PASSAGE PROVIDED:
---

DESCRIPTION OF THE DRAWINGS

The invention can be more fully understood by reading the subsequent detailed description in conjunction with the examples and references made to the accompanying drawings.

FIGS. 1A to 1D are sectional views illustrating an exemplary process for fabricating an embodiment of a TFT structure of the present invention.

DETAILED DESCRIPTION

An exemplary process for fabricating TFTs of the invention is shown in FIGS. 1A-1D.

In FIG. 1A, a metal layer 115 is formed on a substrate 110, for example, by chemical vapor deposition (CVD), electrochemical plating (ECP), or physical vapor deposition (PVD). The substrate 110 may be a glass substrate or a plastic substrate. The metal layer 115 may comprise Cu, Al, Ag, or metal alloy thereof.

In FIG. 1B, a metal gate 120 is formed on the substrate 110 after sequential photolithography and etching processes. That is, a photoresist pattern (not shown) is formed on the metal layer 115 by photolithography. The metal layer 120 is then etched by wet etching or dry etching while using the photoresist pattern as the etching mask, thus, the metal gate 120 is formed. The thickness of the metal gate 120 is substantially in a range of about 100 nm to 500 nm.

In FIG. 1C, a high-k dielectric layer serving as a metal gate-insulating layer 130 is conformally formed on the metal gate 120 and the substrate 110 followed by formation of a semiconductor layer (not shown) on the metal gate-insulating layer 130. Methods of formation of the metal gate-insulating layer 130 comprise CVD, or sputter deposition. The metal gate-insulating layer 130 comprises HfO₂, HfNO, HfSiO, HfSiNO, or HfAlO. The thickness of metal gate-insulating layer 130 is substantially in a range of about 50 nm to about 500 nm. In other embodiments, the metal gate-insulating layer 130 may be a stacked structure of the described high-k dielectrics and SiN_x, for example, HfO₂/SiN_x, HfNO/SiN_x, HfSiO/SiN_x, HfSiNO/SiN_x, or HfAlO/SiN_x.

---

REQUESTS:
**A.** Starting with the line containing "The image size is (2576, 1375)." and going on through the last of the rows, retype those rows without any changes.
**B.** Write the next part of the passage on fabricating thin-film transistors with a metal gate, picking up after its final sentence.

MATERIAL FOR THIS EXERCISE:
---

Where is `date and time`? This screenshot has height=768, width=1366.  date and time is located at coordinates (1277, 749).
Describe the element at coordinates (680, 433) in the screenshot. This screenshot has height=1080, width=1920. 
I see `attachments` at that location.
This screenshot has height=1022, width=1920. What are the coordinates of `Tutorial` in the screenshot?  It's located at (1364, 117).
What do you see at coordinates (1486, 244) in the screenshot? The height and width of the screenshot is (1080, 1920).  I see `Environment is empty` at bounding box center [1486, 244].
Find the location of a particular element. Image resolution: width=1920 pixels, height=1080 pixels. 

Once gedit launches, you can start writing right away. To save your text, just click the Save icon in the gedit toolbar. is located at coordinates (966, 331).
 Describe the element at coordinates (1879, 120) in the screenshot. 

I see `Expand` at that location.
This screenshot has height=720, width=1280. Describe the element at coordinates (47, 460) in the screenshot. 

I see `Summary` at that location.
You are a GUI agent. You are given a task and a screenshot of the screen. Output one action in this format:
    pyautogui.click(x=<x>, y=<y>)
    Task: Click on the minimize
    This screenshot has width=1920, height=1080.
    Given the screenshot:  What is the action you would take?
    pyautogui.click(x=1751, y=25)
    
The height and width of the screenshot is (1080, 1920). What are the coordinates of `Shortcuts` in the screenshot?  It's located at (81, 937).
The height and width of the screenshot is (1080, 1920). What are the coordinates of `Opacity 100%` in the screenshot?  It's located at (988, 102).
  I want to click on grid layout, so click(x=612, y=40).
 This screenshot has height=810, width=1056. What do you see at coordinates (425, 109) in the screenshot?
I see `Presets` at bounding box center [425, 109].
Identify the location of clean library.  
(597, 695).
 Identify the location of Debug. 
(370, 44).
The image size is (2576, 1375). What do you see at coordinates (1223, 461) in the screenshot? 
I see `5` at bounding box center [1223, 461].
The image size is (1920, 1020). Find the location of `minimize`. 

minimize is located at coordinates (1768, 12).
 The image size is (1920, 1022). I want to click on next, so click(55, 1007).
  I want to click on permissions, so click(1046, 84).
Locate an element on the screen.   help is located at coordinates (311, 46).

---

TASK-BY-TASK ANSWERS:
**A.**
The image size is (2576, 1375). What do you see at coordinates (1223, 461) in the screenshot? 
I see `5` at bounding box center [1223, 461].
The image size is (1920, 1020). Find the location of `minimize`. 

minimize is located at coordinates (1768, 12).
 The image size is (1920, 1022). I want to click on next, so click(55, 1007).
  I want to click on permissions, so click(1046, 84).
Locate an element on the screen.   help is located at coordinates (311, 46).

**B.**
The described semiconductor layer comprises an α—Si layer formed by chemical vapor deposition and an impurity-doped α—Si layer deposited by CVD thereon in sequence. The α—Si layer and the impurity-doped α—Si layer are defined by photolithography and etching to form a channel layer 140 and an ohmic contact layer 150. The semiconductor layer comprising a channel layer 140 and an ohmic contact layer 150 is defined on a portion of the metal gate-insulating layer 130 by deposition and patterning. The channel layer 140 can be an undoped amorphous silicon layer formed by CVD, and the thickness thereof is substantially in a range of about 50 nm to about 200 nm. The ohmic contact layer 150 can be an impurity-doped silicon layer formed by CVD, and the thickness thereof is substantially in a range of about 10 nm to about 100 nm. The impurity can be n type dopant (for example, P or As) or p-type dopant (for example, B).

In FIG. 1D, a metal layer (not shown) is formed on the ohmic contact layer 150 and the metal gate-insulating layer 130, for example, by CVD, electrochemical plating (ECP), or sputtering deposition. The metal layer may comprise Cu, Ag, Al, or metal alloy thereof. The source/drain 160/170 of metal are formed on the semiconductor layer by selectively etching through the metal layer and ohmic contact layer 150, exposing a portion of surface of the channel layer 140. That is, a photoresist pattern (not shown) is formed on the metal layer by photolithography. The metal layer and the ohmic contact layer 150 is then etched by wet etching or dry etching to form the source/drain 160/170. A passivation layer 180 is formed prior to formation of a pixel electrode 190 electrically connected to the source 160 or the drain 170. As a result, a thin film transistor 100, serving as a switching element, is obtained. The thickness of the source/drain 160/170 is substantially in a range of about 100 nm to about 500 nm.

As described, replacement of a conventional silicon nitride layer with high-k dielectric layer serving as a metal gate dielectric layer facilitates gate control. The k value of the high-k dielectric layer is greater than 7, preferably between 7 and 25. Storage capacitance is also enhanced when the high-k dielectric layer is utilized in a capacitor.

Thin film transistors (TFTs) of the invention can be bottom-gate or top-gate TFTs, serving as switching elements for a pixel electrode when the source/drain electrically contacts a pixel electrode. In addition, the TFTs of the invention can be applied in display such as an LCD

While the invention has been described by way of example and in terms of preferred embodiments, it is to be understood that the invention is not limited thereto. On the contrary, it is intended to cover various modifications and similar arrangements as would be apparent to those skilled in the art. Therefore, the scope of the appended claims should be accorded the broadest interpretation so as to encompass all such modifications and similar arrangements.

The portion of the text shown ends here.